▶ **原文摘录**:
RAC数据库的 ORA-27123: Unable To Attach To Shared Memory Segment Linux-x86_64 Error: 22: Invalid argument
RAC数据库的场景
由于生产环境的某业务大量写操作,导致出现了如下的错误:
Making DataFactory:com.raqsoft.report.dataset.SQLDataSetFactory failure (dataset named):ds1 Caused:ORA-01034: ORACLE not available ORA-27123: unable to attach to shared memory segment Linux-x86_64 Error: 22: Invalid argument Additional information: 25 Additional information: 1605653 Additional information: -1073741824
环境 | 版本信息 |
---|---|
数据库的版本 | Release 11.2.0.4.0 Production |
操作系统版本 | 2.6.32-696.el6.x86_64 |
查看环境的命令:
[root@newarpdb01 ~]# uname -r
2.6.32-696.el6.x86_64
[root@newarpdb01 ~]# grep memlock /etc/security/limits.conf
# - memlock - max locked-in-memory address space (KB)

▶ **练习题目**: 逐字照录这篇讲 ORA-27123 报错的文字中，从“RAC数据库的 ORA-27123: Unable”开始、一直到“address space (KB)”为止的部分。 后面的数据行用不到。

▶ **所给数据行**:

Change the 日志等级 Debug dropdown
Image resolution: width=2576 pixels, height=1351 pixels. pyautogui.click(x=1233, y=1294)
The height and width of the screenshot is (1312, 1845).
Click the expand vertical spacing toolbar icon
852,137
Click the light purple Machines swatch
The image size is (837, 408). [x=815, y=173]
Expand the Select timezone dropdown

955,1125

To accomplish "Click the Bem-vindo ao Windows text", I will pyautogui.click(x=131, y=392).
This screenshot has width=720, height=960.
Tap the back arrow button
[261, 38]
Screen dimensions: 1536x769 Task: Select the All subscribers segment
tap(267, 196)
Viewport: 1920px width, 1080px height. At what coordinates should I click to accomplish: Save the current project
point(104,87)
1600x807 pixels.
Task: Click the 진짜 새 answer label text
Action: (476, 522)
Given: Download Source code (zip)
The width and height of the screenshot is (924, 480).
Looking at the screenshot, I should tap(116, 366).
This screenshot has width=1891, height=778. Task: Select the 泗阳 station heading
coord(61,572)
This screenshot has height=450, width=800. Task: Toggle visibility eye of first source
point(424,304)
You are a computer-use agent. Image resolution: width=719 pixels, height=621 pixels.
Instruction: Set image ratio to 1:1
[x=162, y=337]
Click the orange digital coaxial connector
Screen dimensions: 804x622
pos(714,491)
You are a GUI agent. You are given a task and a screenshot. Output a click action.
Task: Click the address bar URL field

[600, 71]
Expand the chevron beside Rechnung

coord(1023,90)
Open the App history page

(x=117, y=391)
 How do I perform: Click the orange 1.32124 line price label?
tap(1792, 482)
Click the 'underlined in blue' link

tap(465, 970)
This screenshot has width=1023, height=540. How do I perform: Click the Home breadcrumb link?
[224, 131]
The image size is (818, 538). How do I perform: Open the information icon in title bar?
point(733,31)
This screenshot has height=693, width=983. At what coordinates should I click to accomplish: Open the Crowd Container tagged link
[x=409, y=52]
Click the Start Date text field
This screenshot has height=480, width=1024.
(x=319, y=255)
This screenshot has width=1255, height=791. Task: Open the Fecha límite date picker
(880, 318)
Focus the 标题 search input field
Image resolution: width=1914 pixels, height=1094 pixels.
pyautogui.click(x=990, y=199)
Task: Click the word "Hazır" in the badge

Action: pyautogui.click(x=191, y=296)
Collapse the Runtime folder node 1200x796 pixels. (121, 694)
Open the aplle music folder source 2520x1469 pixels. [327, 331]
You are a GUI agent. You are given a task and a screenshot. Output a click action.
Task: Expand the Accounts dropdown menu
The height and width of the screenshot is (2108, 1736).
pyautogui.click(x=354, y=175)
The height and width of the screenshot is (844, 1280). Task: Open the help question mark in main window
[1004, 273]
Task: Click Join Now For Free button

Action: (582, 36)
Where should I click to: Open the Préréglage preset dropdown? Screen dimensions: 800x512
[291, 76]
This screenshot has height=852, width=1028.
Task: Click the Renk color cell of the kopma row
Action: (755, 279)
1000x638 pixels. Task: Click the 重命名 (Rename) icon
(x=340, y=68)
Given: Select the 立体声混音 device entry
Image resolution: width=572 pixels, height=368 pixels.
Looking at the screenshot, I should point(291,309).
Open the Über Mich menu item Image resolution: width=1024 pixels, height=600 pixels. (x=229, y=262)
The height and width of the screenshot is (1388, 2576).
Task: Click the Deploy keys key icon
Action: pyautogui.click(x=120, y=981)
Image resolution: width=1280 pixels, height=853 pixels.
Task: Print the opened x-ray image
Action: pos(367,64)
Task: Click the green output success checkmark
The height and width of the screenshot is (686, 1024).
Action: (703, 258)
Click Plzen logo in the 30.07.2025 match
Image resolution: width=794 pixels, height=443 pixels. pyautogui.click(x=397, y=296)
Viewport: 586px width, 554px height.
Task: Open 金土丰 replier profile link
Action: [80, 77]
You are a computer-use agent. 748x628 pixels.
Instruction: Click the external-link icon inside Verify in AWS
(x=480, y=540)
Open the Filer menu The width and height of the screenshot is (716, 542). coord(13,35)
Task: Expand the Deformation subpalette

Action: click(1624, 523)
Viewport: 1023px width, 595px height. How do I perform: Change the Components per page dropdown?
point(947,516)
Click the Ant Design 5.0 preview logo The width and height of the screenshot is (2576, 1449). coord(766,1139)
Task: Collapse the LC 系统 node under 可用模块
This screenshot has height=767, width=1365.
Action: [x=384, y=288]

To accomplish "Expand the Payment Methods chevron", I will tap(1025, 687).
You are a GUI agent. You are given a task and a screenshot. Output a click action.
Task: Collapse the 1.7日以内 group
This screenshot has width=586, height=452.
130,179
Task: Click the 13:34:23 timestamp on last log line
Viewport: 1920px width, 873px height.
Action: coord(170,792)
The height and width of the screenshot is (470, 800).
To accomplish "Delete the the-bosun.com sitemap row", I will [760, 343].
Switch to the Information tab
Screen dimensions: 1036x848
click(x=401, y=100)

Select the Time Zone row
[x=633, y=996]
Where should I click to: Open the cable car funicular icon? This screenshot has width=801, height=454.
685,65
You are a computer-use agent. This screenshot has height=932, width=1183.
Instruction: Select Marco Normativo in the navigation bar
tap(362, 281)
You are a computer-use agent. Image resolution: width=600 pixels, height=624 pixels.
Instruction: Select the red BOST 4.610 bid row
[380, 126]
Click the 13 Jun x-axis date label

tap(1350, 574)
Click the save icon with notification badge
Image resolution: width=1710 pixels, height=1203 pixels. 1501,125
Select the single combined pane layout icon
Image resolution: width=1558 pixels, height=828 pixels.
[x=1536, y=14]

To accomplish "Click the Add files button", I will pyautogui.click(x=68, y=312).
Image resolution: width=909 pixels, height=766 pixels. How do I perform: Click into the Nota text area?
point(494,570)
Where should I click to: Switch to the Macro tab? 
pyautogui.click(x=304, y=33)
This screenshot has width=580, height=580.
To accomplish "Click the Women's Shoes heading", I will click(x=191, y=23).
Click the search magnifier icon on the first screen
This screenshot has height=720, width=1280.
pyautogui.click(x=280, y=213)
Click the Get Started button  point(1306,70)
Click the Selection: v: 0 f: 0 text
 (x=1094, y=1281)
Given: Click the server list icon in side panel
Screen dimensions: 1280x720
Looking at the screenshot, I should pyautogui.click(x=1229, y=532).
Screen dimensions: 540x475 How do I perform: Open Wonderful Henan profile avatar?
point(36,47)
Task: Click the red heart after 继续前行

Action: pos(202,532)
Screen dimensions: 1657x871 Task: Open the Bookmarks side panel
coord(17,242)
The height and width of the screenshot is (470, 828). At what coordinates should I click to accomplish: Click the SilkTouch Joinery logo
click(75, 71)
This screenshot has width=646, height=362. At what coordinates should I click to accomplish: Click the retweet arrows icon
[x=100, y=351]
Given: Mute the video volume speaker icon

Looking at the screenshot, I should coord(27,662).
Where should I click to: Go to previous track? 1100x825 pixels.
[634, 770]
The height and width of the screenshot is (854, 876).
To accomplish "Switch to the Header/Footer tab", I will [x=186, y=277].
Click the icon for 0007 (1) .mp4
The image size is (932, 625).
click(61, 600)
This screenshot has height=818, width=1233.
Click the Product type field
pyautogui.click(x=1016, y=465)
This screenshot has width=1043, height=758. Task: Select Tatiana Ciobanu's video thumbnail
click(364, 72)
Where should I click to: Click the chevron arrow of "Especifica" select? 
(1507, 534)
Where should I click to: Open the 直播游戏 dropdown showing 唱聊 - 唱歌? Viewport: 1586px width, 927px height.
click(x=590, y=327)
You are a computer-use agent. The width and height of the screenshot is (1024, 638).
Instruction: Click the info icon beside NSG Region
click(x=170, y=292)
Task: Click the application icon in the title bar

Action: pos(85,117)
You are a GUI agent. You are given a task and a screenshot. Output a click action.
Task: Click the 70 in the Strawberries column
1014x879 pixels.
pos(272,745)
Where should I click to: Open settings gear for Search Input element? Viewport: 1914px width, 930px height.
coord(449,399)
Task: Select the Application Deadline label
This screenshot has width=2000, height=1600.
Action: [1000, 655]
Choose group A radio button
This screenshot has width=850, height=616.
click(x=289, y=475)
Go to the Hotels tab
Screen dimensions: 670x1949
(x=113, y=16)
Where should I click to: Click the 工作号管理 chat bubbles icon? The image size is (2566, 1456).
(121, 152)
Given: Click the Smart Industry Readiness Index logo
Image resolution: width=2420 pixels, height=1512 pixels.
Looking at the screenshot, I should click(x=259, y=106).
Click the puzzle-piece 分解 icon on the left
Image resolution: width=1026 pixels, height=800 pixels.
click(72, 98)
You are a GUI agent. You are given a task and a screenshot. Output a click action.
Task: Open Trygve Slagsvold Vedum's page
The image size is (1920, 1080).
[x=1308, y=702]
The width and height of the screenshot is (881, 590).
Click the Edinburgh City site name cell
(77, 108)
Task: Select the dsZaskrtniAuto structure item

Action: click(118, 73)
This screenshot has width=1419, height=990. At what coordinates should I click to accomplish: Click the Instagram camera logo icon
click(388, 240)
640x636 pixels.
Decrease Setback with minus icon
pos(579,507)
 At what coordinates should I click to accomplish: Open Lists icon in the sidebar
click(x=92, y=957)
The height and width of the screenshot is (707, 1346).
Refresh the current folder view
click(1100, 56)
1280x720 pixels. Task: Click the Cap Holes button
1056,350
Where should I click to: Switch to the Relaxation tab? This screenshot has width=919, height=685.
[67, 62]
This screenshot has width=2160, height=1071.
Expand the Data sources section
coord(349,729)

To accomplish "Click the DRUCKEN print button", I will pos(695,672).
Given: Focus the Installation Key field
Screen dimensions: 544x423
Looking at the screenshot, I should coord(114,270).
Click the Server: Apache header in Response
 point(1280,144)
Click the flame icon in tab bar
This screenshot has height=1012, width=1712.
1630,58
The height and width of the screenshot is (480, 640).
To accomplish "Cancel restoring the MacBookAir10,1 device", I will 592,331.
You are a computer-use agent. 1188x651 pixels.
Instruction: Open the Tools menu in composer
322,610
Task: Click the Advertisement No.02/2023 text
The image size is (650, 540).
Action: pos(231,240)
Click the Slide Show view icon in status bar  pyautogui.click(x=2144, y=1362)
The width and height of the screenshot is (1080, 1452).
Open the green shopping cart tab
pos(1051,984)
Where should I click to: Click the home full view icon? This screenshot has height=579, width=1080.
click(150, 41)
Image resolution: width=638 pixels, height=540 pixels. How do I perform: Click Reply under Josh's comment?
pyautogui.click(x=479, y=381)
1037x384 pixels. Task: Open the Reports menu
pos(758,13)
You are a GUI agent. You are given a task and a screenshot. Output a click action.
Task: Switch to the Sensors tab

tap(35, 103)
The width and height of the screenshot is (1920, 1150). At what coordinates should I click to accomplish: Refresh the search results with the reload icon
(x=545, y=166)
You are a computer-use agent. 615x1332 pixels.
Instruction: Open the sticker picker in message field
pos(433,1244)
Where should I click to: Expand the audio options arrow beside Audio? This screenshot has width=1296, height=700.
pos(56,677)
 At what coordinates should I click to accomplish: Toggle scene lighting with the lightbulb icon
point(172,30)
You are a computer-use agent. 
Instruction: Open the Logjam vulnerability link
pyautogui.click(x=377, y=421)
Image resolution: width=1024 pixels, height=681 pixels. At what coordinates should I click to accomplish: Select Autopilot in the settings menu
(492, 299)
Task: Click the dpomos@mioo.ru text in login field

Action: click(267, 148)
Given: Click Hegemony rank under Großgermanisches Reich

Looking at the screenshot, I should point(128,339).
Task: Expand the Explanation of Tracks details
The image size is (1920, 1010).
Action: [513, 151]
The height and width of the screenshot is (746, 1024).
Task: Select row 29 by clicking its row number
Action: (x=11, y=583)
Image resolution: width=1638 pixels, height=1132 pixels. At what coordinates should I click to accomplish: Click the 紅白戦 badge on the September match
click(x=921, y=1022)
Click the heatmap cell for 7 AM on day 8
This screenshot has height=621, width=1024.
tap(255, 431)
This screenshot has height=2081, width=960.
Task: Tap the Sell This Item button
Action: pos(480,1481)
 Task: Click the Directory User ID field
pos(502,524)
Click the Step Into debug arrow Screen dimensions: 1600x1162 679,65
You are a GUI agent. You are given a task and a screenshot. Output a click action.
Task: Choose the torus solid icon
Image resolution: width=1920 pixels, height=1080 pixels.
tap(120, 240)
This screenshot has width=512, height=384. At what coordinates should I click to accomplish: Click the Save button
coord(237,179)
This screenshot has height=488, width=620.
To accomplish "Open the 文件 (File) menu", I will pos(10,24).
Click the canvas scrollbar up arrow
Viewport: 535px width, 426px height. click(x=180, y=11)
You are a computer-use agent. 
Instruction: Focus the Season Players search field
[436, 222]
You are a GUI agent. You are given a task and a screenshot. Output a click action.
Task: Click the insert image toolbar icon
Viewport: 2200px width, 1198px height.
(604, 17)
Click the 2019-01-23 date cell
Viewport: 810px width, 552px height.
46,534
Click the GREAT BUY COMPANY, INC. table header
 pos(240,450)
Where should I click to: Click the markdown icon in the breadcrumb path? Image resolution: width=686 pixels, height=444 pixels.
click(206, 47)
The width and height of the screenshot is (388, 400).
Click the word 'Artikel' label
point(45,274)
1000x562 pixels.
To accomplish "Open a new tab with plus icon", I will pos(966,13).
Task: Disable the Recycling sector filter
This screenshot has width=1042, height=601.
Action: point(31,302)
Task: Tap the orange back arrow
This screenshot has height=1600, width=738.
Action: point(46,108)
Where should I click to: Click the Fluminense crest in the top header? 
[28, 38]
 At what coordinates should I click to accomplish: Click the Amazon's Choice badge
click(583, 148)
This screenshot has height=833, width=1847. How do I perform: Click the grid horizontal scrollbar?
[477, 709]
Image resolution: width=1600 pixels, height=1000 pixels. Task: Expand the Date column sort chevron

▶ **参考解答**:
RAC数据库的 ORA-27123: Unable To Attach To Shared Memory Segment Linux-x86_64 Error: 22: Invalid argument
RAC数据库的场景
由于生产环境的某业务大量写操作,导致出现了如下的错误:
Making DataFactory:com.raqsoft.report.dataset.SQLDataSetFactory failure (dataset named):ds1 Caused:ORA-01034: ORACLE not available ORA-27123: unable to attach to shared memory segment Linux-x86_64 Error: 22: Invalid argument Additional information: 25 Additional information: 1605653 Additional information: -1073741824
环境 | 版本信息 |
---|---|
数据库的版本 | Release 11.2.0.4.0 Production |
操作系统版本 | 2.6.32-696.el6.x86_64 |
查看环境的命令:
[root@newarpdb01 ~]# uname -r
2.6.32-696.el6.x86_64
[root@newarpdb01 ~]# grep memlock /etc/security/limits.conf
# - memlock - max locked-in-memory address space (KB)